[Exercise details]: Render the lines starting at the one containing "You are a GUI" and ending at the one containing "click(58, 691)" as a Markdown table with the columns Row and Line. Omit any blank lines.

[Entries supplied]:
┄┄┄┄┄┄
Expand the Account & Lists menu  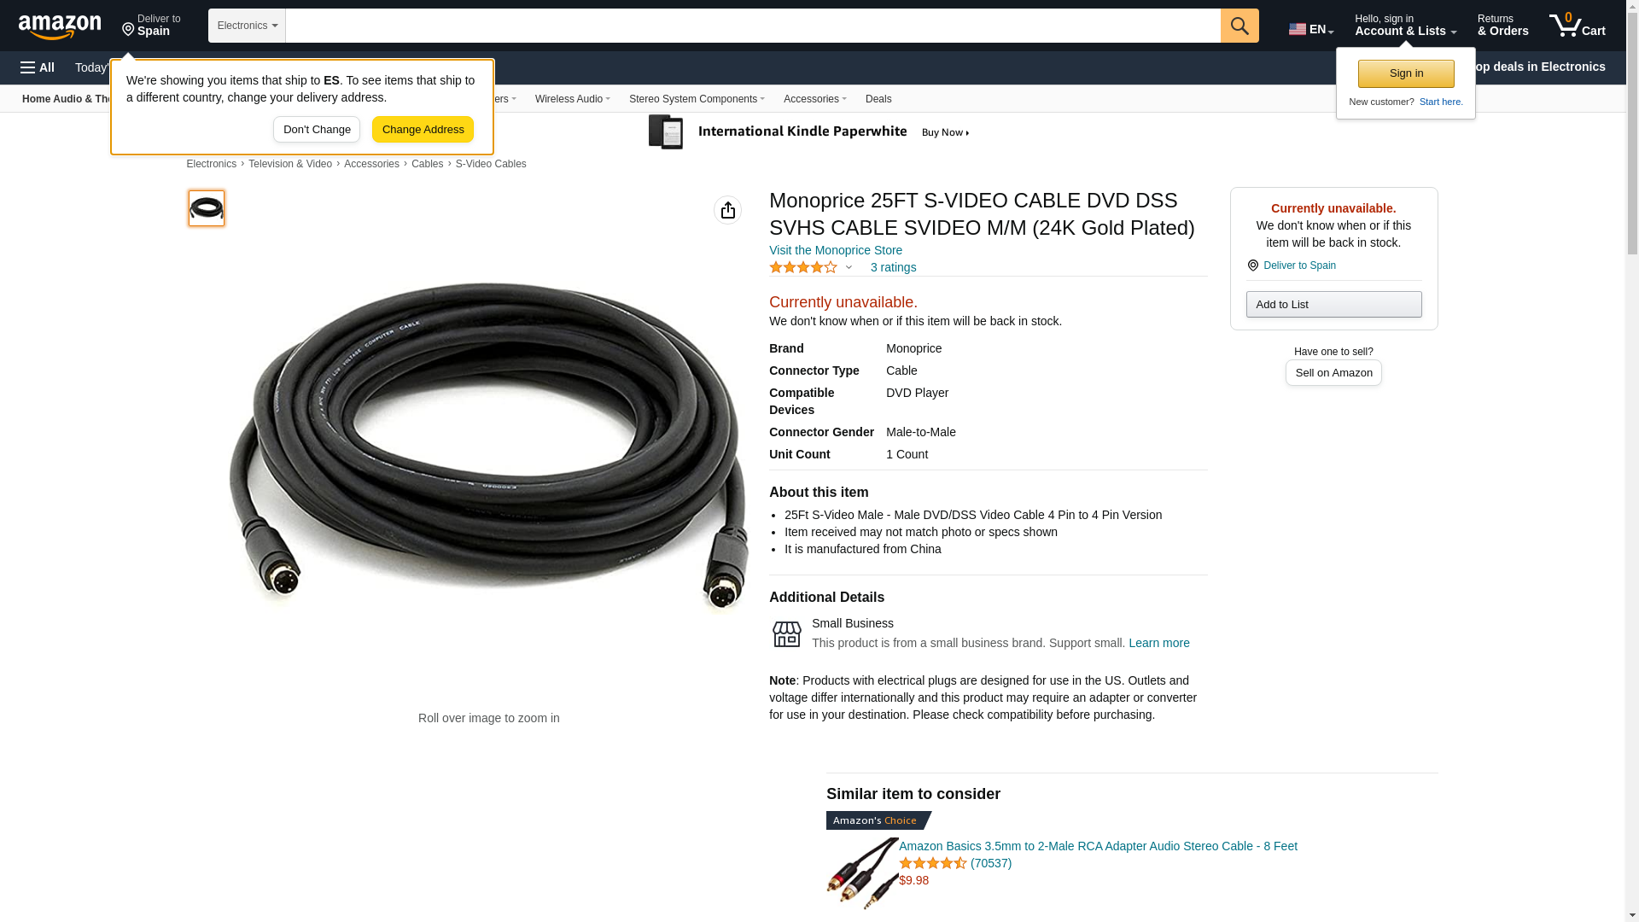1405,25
┄┄┄┄┄┄
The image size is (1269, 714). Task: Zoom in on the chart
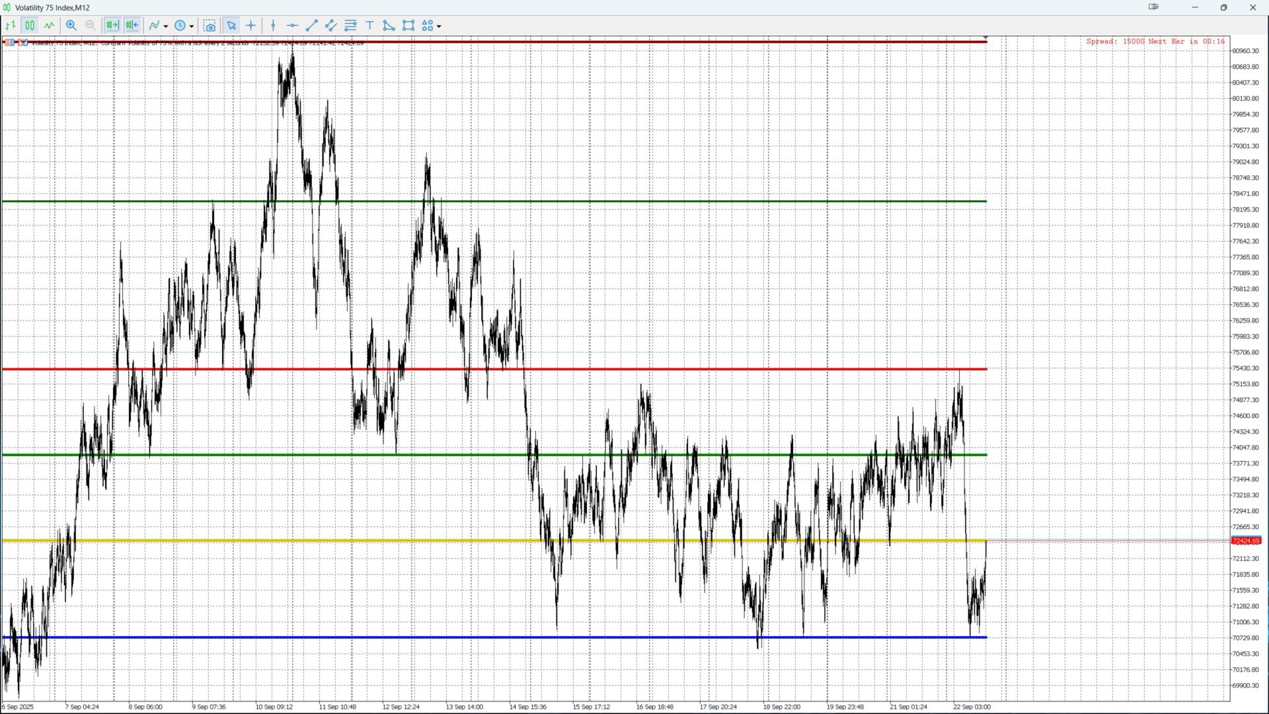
┄┄┄┄┄┄
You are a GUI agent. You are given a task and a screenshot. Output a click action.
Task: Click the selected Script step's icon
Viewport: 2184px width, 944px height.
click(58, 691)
┄┄┄┄┄┄
[Result of this exercise]:
| Row | Line |
|---|---|
| 1 | You are a GUI agent. You are given a task and a screenshot. Output a click action. |
| 2 | Task: Click the selected Script step's icon |
| 3 | Viewport: 2184px width, 944px height. |
| 4 | click(58, 691) |